--- Supplied data ---
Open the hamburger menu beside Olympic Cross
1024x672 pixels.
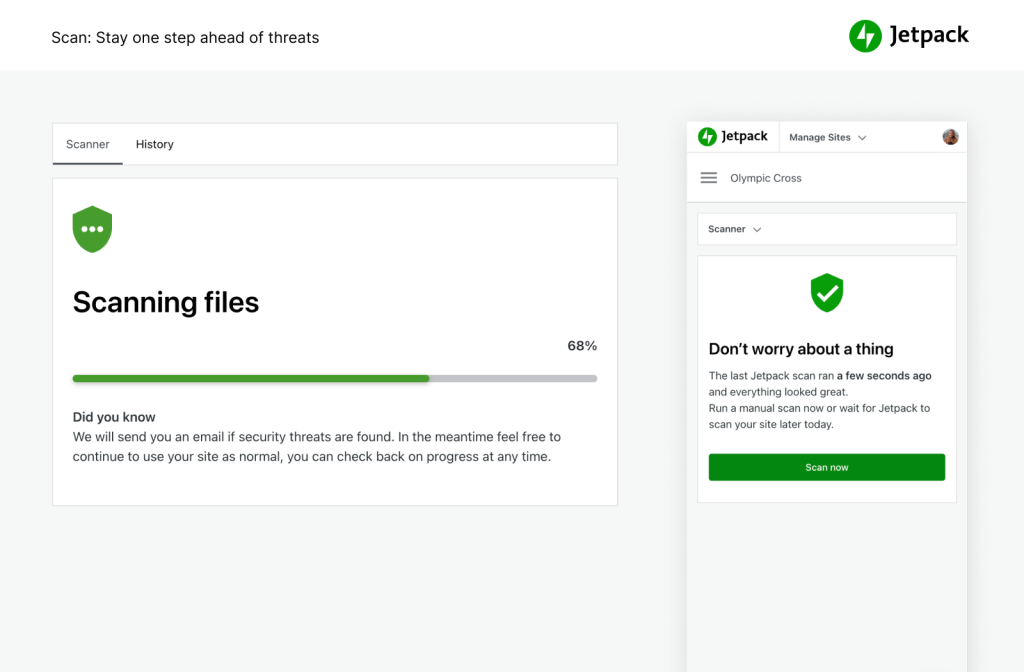pyautogui.click(x=708, y=177)
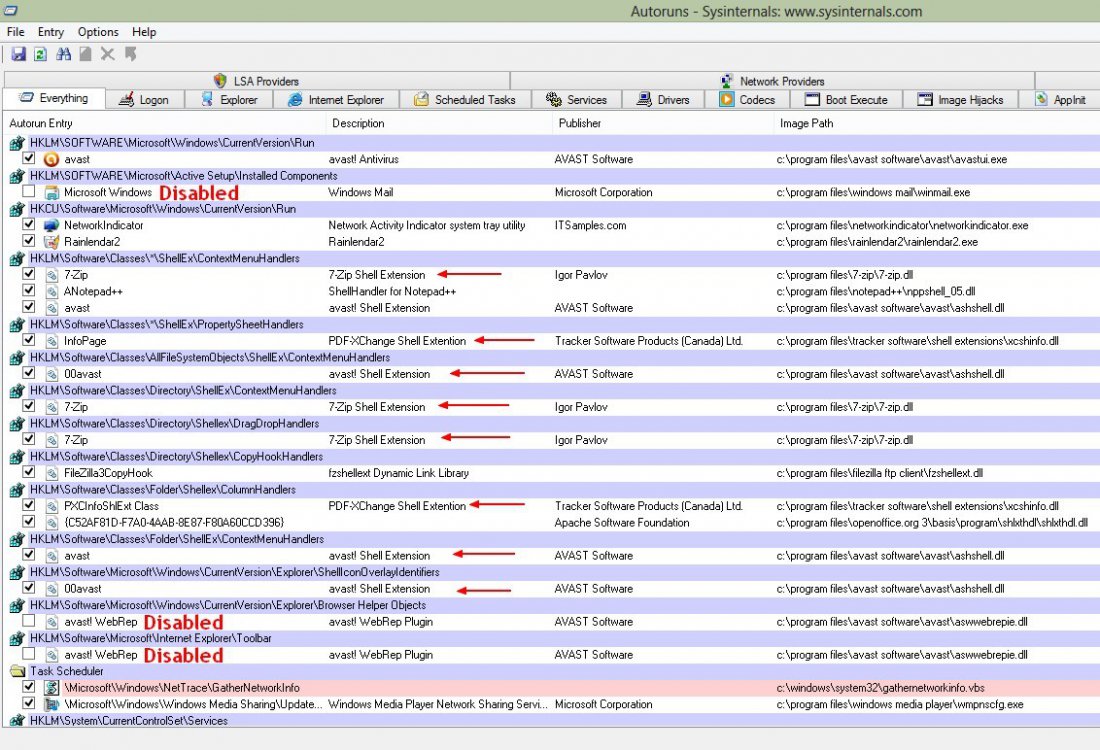Viewport: 1100px width, 750px height.
Task: Open the Network Providers tab
Action: point(772,81)
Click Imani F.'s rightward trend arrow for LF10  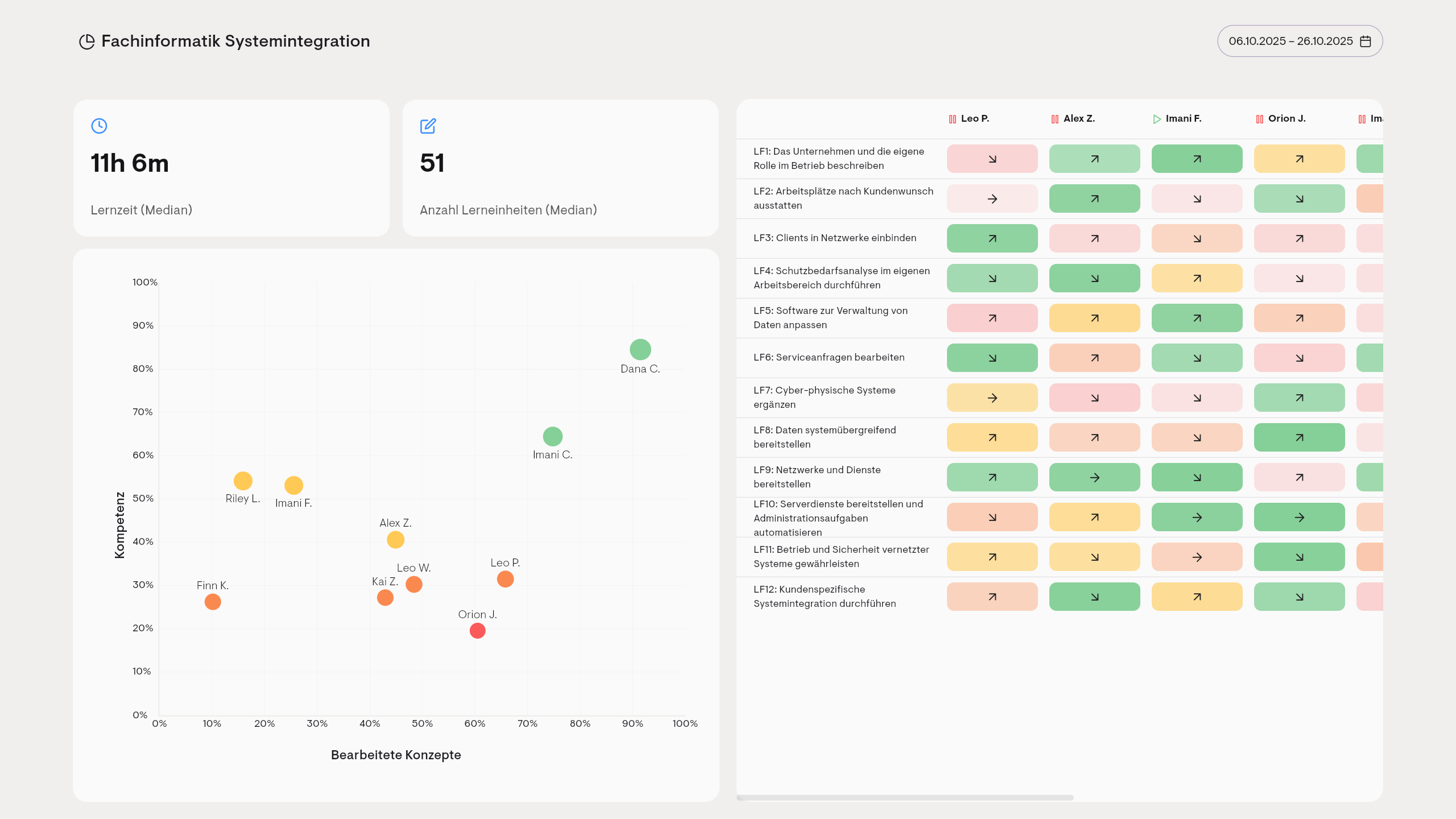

--- Written request ---
Copy the lines above verbatim, leaving out the pictures.

--- Result of this exercise ---
Open the hamburger menu beside Olympic Cross
1024x672 pixels.
pyautogui.click(x=708, y=177)
Viewport: 1100px width, 750px height.
Task: Open the Network Providers tab
Action: point(772,81)
Click Imani F.'s rightward trend arrow for LF10  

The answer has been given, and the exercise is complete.